In the years since Landrieu left the mayor’s office, many younger New Orleanians take his achievements for granted, said Judge Edwin Lombard of the 4th Circuit Court of Appeal.
“Back then, nobody took them for granted,” said Lombard, who called Landrieu a "once-in-a-lifetime" public official. "He went well beyond what would have been expected during that time."
A year after Landrieu left City Hall, President Carter, in a reshuffling of the Cabinet, appointed him as secretary of the U.S. Department of Housing and Urban Development.
Although Carter praised Landrieu’s achievements in New Orleans at his swearing-in, the principal reason the president summoned him to Washington was to bolster Carter’s sagging popularity, said Larry Kullman, Landrieu’s executive assistant at HUD.
“He did a lot of traveling around the country to get publicity for HUD housing, for housing for the elderly, for subsidized housing, to show that HUD was doing a lot of good things in a lot of places,” Kullman said.
Despite the prestige of being a Cabinet member, Landrieu chafed at the sluggish federal bureaucracy. In an interview with The Times-Picayune, Landrieu acknowledged the importance of the federal job, but, he said, “It’s like driving a huge ship at sea: You can steer it well and see that it doesn’t get into trouble, but it doesn’t move very fast.”
Landrieu left Washington in January 1981, when Ronald Reagan succeeded Carter. Eleven years later, he ran and won a seat on the 4th Circuit Court, filling the unexpired term of Jim Garrison.
For Patricia Rivet Murray, who took a seat on the appellate court in 1994, Landrieu was a mentor. “He was a wonderful sounding board,” she said. “He certainly had opinions. You could argue with him, and he loved to argue.”
He was re-elected in 1996 and retired in 2000.
Although his campaigning days were over, Landrieu still had political advice for his children.
Before Mitch Landrieu took office as mayor in May 2010, his father told him, “On May 3, you own every pothole in the city.”
And Madeleine Landrieu said her father told this to her, Mitch and Mary before they ran for office:
“You are not elected to be re-elected; you are elected to serve. Exercise your best judgment. If that means you won’t get re-elected, I’ll still love you. Your mother will still love you.
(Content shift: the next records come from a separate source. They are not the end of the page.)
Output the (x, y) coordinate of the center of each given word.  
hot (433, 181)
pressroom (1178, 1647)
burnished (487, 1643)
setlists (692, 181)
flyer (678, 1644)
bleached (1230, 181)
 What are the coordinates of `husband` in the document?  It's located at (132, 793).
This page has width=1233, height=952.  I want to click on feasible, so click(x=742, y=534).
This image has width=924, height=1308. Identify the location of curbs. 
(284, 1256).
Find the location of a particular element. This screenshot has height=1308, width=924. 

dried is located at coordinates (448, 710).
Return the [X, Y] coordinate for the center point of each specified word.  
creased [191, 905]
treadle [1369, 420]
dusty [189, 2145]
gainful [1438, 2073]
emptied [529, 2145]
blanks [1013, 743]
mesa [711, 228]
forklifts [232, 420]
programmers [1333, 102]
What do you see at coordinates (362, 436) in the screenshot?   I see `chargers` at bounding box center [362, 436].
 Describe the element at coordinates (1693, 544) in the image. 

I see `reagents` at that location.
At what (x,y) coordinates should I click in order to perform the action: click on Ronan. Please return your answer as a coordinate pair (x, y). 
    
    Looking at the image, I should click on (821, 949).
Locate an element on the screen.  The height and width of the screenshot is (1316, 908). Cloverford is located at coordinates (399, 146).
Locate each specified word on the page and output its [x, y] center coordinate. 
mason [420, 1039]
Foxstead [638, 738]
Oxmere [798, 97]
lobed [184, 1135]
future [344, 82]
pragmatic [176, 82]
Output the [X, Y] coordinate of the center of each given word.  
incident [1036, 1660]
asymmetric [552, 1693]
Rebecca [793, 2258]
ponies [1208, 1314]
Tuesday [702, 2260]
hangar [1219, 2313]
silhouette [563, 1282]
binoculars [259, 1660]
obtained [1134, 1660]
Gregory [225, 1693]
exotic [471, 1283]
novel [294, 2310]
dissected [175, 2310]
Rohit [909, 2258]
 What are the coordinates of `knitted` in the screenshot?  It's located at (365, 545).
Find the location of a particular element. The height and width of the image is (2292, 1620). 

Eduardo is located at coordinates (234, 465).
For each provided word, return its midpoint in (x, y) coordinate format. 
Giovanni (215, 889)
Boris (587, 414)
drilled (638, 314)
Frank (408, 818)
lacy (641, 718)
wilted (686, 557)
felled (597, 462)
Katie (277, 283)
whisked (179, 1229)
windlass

“You’ve got to pick your battles and negotiate what you can negotiate. You want to live to fight another day because you believe in the fight.”
Survivors include his wife, Verna Satterlee Landrieu; four sons, Mark, Mitch, Martin and Maurice Landrieu Jr. of New Orleans; five daughters, Shelley and Madeleine Landrieu of New Orleans, Mary Landrieu of New Orleans and Washington, D.C., Melanie Cook of Mandeville and Melinda Seiter of Mobile, Alabama; 37 grandchildren; and 16 great-grandchildren.
Funeral arrangements are incomplete.